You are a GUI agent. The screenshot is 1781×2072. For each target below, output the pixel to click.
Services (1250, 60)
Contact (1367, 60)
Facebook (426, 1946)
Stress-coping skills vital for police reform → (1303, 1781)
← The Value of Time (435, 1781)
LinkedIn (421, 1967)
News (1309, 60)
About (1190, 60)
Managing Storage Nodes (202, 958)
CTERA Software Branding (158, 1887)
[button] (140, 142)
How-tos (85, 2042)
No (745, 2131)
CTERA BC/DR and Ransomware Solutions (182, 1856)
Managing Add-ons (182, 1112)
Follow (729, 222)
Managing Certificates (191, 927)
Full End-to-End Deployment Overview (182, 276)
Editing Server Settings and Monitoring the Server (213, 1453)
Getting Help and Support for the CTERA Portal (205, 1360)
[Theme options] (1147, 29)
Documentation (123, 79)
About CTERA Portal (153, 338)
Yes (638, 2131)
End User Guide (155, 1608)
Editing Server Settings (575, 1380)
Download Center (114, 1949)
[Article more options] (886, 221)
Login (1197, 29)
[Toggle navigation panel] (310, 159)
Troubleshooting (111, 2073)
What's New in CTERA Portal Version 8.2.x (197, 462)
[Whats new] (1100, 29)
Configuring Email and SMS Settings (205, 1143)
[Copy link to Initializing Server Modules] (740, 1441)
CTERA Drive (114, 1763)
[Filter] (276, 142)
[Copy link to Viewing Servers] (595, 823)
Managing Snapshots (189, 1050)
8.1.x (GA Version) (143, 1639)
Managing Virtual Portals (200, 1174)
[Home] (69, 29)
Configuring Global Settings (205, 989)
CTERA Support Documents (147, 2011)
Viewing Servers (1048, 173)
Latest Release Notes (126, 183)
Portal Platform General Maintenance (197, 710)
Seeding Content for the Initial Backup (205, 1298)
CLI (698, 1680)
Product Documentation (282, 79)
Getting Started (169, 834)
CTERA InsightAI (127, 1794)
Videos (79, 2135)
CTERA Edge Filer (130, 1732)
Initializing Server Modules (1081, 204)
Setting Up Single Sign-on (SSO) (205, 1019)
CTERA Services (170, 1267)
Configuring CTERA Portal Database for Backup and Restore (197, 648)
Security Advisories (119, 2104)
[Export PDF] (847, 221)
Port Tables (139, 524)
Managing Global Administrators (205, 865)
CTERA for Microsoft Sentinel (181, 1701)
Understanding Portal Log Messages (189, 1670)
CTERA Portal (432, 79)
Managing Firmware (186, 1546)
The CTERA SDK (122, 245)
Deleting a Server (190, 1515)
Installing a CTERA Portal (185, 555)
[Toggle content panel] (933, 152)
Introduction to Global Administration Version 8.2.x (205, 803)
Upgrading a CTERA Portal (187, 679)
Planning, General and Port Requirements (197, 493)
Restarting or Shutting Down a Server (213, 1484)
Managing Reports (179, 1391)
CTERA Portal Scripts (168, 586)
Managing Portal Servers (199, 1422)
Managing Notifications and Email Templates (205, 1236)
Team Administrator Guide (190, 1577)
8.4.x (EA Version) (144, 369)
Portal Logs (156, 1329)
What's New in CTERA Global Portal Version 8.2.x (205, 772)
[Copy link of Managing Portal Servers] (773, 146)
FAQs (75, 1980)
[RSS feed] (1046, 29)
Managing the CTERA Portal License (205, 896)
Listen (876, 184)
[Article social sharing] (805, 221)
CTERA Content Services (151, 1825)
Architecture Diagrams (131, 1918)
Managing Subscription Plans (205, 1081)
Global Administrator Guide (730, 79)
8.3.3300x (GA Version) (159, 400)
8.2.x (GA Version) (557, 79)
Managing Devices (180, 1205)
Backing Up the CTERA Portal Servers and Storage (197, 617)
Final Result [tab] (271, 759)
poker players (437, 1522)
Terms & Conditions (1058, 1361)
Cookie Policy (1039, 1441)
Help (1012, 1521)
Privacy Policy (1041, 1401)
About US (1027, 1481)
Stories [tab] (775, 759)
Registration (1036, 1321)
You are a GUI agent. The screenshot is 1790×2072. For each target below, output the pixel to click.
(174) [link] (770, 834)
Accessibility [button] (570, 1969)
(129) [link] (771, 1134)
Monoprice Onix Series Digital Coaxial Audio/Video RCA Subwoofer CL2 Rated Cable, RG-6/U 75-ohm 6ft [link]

* BRIEF *
Go back to the listing above. Copy word for word the lines from the one with "Troubleshooting (111, 2073)" through the one with "8.1.x (GA Version) (143, 1639)", and nothing more.

* WRITTEN RESPONSE *
Troubleshooting (111, 2073)
What's New in CTERA Portal Version 8.2.x (197, 462)
[Whats new] (1100, 29)
Configuring Email and SMS Settings (205, 1143)
[Copy link to Initializing Server Modules] (740, 1441)
CTERA Drive (114, 1763)
[Filter] (276, 142)
[Copy link to Viewing Servers] (595, 823)
Managing Snapshots (189, 1050)
8.1.x (GA Version) (143, 1639)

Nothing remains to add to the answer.